BEIRUT: Most works on Iraq and its deposed president are criticized because they present the foreign perspective of the writers. That is not true of Lebanese journalist Hatem Saghieh’s book, one of the most authoritative works on the rise and fall of Saddam Hussein and the Baath Party.
Written in Arabic and published by Saqi Books earlier this year, Saghieh’s “The Iraqi Baath” skillfully combines thorough research with an impeccable flow of ideas written in an entertaining style that sometimes borders on sarcasm.
Despite the large number of books on Saddam Hussein and Saddam’s Iraq, most of these works either focused on the brutality of Saddam’s regime, and his treacherous entourage and his miscalculated foreign policy, or reported the hardships of Iraqi exiles under his leadership.
“The Iraqi Baath”, however, is one of the few books that penetrates the brutality to highlight the damage that the Baath regime inflicted on different aspects of life in Iraq, including the economy, culture and social activity.
The book starts when three students of Zaki Arsouzi one of the Baath’s founders and ideologues moved from Syria to Baghdad to pursue their studies. During their stay in Baghdad they preached an ideology that later inspired the founding of one of the most disastrous parties ever to rule an Arab country.
To invite the readers to understand the rivalry between the two branches of the Baath parties in Iraq and Syria, Saghieh puts the rift within a greater pan-Arab context when Arab nationals in the party disputed the arguments of Baathists who lobbied for the interests of their own countries. The author also places the Baathist schism in the context of the cold war and its regional consequences.
While narrating the story of the rise of Saddam Hussain, Saghieh is particularly cautious not to adopt any of the several versions of Saddam’s biographies widely available, but restricts himself to mentioning accounts of the incidents without verifying them, saying that it was hard for researchers to confirm information about Iraq due to the nature of its repressive regime.
Saghieh writes that after the brief tenure of some Baathist leaders, Saddam succeeded in rising through the Baath’s ranks supported by recommendations from the Baath party godfather, the Syrian Michel Aflaq.
Once he attained a junior ranking within the Baath party, Saddam focused his attention on changing the party’s structure and rebuilding it in to a structure that was more suited to tribalism. Saddam was also keen to subdue the army and remove prominent figures of the bureaucracy. Once he had removed his rivals, Saddam shifted his attention to eliminating the threat from Northern Iraq’s Kurdish population.

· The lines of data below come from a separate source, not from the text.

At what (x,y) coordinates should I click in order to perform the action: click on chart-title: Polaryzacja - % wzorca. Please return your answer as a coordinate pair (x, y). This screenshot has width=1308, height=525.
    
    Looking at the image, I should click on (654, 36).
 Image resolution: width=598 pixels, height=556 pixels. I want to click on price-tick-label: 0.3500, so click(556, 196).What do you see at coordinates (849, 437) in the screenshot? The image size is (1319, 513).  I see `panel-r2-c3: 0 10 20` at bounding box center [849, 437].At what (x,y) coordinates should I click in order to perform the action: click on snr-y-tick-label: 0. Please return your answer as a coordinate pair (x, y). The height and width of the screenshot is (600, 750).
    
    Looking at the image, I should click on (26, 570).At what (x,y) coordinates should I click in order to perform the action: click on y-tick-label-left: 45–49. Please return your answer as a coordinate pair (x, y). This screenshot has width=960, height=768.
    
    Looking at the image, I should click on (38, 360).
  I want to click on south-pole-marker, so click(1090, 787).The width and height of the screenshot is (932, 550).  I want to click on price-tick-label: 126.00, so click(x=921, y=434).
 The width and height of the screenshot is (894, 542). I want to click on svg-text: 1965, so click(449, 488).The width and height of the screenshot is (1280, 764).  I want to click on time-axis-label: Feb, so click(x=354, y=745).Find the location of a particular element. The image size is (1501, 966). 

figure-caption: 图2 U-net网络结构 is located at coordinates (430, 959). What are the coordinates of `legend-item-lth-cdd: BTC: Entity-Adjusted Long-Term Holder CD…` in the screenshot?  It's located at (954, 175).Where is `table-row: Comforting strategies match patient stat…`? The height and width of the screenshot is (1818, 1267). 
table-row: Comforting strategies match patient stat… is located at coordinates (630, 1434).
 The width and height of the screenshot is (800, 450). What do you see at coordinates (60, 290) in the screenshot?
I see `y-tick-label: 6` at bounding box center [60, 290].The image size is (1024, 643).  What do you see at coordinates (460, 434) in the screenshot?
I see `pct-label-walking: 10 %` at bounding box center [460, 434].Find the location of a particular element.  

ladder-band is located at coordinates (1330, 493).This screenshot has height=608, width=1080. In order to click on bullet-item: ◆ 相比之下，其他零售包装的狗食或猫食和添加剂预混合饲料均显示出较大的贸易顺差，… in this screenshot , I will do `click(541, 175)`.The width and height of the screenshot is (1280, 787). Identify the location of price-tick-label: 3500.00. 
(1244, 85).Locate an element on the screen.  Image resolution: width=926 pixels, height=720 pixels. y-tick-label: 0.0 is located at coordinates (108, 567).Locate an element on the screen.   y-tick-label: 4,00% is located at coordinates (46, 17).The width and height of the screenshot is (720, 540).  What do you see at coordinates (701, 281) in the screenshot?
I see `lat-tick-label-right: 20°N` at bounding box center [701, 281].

According to Saghieh, the Kurdish problem was connected to the former Soviet Union; even though it equipped Saddam’s military, it supported the Kurds. Another external factor was Iran’s Shah, who tried to pressure Saddam by arming the Kurds and demanding that Iran be granted full sovereignty over the Persian Gulf.
Tension with Iran later led Saddam to embark on an eight-year war with Tehran that was enormously destructive for both countries. While his war with Iran was not as rewarding as he first thought it would be, Saddam tried to extend his influence over Syria under the pretext of pan-Arabism. The mounting tension with Syria never developed into a full-scale war.
Saghieh writes that with Syria’s success in Lebanon and the wider Arab world, Saddam limited his regional activity to verbal support for the Palestinian cause.
His invasion of Kuwait and the consequent American war of liberation and sanctions on Iraq resulted in unprecedented poverty and destruction.